They belong to the union with the red flags CGIL. Previously all the strikers had massed around a truck with a speaker system and heard speeches from the various union leaders. i tried to listen but it was difficult with all the talking in the crowd. (This is an Italian way...)Also hearing Italian is most difficult. They speak with the velocity of a machine gun and the Veneto accent does not make it easy to hear the consonants.
There is a state wide contract (Italy) that is being renewed. The workers are concerned that they are being offered a bad contract because there will be no raises for four years. They have worked hard since the 70’s for worker rights and this year some of those rights will be taken away. If the owners of the factories have their way workers who are older will be fired without reason and replaced by younger workers at greatly reduced salaries. A person just a few years from retirement,who loses employment would find his retirement pay lowered because he did not find new employment that paid the same yearly amount.
|Each union had its own banner|
Strikes in Italy are quite different that strikes in the United States. Here they last only one day. They do not try to encourage workers to enter the workplace, by force or other means. In fact, the strike demonstration occurs far from the industrial area, taking place in the center of the city. The strike yesterday was also held at the same time throughout Italy. It is a show of strength against a government that favors wealth, factory owners and has in the past few years reduced worker rights in the name of economy. From what I have seen, the rights lost had nothing to do with economy. The leaders of France, Germany and Italy have been trying to take away labor policies that favored the workers.
|Each union has its own color for a flag|
There are many factories in Italy which have 50 employees or less. Having less than 50 workers a factory receives a special tax break. The great majority of the workers in the strike were male, I saw only a few females marching. In the factories there are few females, and worse, in my wife’s office she is the only female union member.

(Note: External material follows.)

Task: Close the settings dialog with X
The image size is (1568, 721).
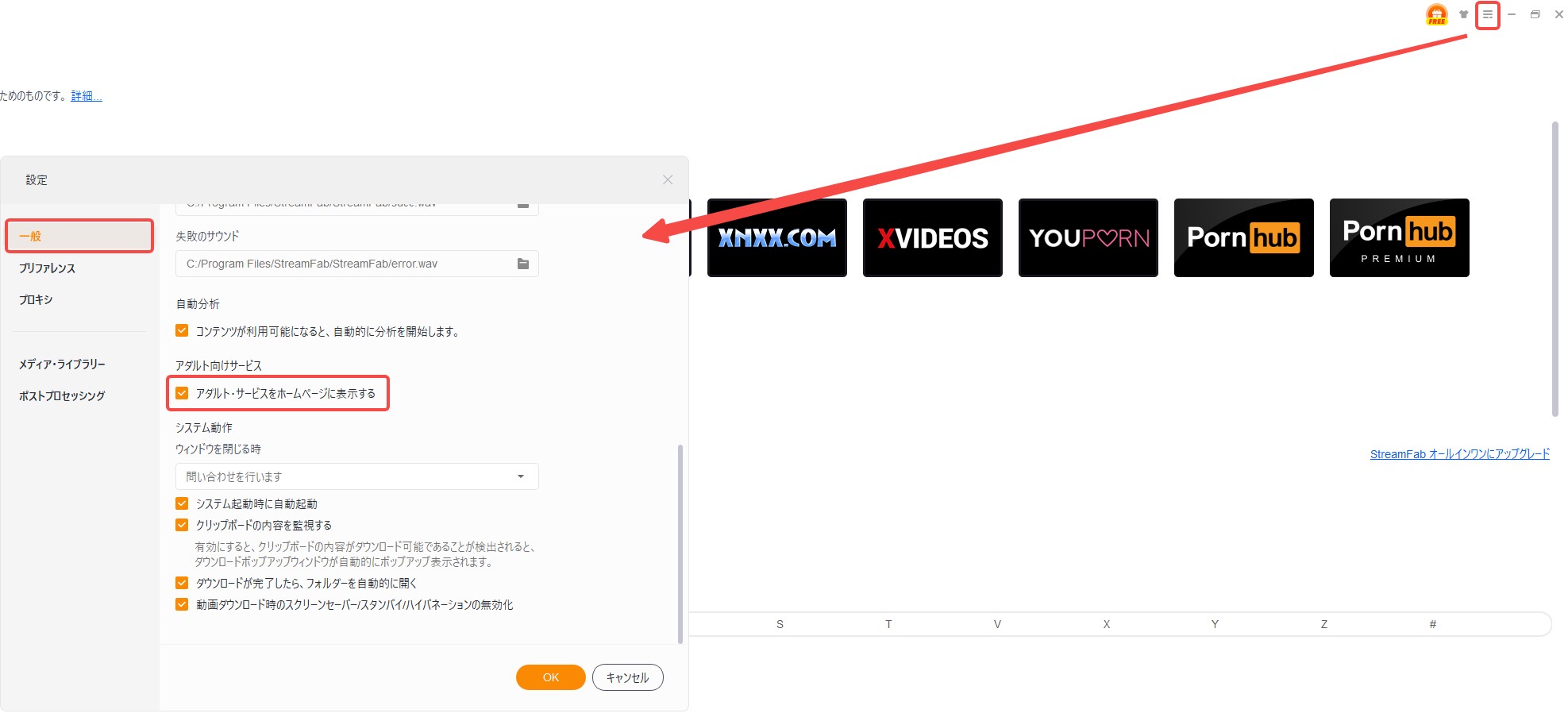Action: pos(668,179)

One of the disputes the unions have with the factory owners/government is that recently a law was passed which gives a huge tax break to factories hiring a person right out of the university and employing them for 6 months. At the end of 6 months the tax break is lost, so the factories end up letting this person go and hiring a new person to acquire a new tax break. My wife’s factory is a prime example, hiring numerous people and firing them even when they perform in an excellent manner. Clearly, it is all about money and no concern about the person.
The workers despair that in Italy there are too many political parties and this reduces their voice to get things done in government. It appears that the same factor occurs with too many unions. (In a recent election I saw at least 10 political parties represented on a poster in my city hall. No wonder nothing gets done!)
Italians don't seem to have the ability to call their representative in government and complain. I never hear of anyone doing that here. Elected officials seem further away from the general population.
The police were there to direct traffic away from the march of protesters. I heard some of the strikers joking with the policeman that they were going to steal his motorbike.
There aren't many traffic police in Italy. They don't drive around and try to catch speeders, or stop bad drivers in hopes to catch criminals like in America. Italians in the north are pretty good drivers, except for one thing......Italians go through stop signs all the time!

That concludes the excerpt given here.